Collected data
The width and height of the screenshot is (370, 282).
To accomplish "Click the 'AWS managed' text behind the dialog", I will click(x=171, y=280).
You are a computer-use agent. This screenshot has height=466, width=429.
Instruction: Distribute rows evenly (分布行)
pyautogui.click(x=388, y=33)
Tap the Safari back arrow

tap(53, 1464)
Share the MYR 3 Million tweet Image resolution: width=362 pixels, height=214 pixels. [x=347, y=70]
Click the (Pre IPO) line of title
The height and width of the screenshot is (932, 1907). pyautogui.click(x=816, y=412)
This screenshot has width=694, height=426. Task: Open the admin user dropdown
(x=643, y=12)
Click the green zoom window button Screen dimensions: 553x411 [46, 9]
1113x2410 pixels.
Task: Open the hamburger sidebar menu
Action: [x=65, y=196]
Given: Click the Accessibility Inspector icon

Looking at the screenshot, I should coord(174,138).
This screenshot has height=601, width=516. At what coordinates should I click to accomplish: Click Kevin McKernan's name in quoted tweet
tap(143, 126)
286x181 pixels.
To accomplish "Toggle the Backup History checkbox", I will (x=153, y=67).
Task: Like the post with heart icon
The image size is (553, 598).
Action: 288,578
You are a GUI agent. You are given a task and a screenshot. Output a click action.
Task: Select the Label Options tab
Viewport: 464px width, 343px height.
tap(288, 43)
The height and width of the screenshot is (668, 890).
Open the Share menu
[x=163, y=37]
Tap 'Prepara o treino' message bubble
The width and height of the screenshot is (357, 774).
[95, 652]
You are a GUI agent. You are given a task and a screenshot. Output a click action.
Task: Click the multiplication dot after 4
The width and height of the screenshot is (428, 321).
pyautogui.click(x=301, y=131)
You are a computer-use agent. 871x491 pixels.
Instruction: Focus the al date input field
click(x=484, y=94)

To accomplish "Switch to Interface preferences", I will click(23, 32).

● WHAT THE EXERCISE ASKS
Check each line of the entries above, and show every one holding the word "computer".

● THE ANSWER
You are a computer-use agent. This screenshot has height=466, width=429.
You are a computer-use agent. 871x491 pixels.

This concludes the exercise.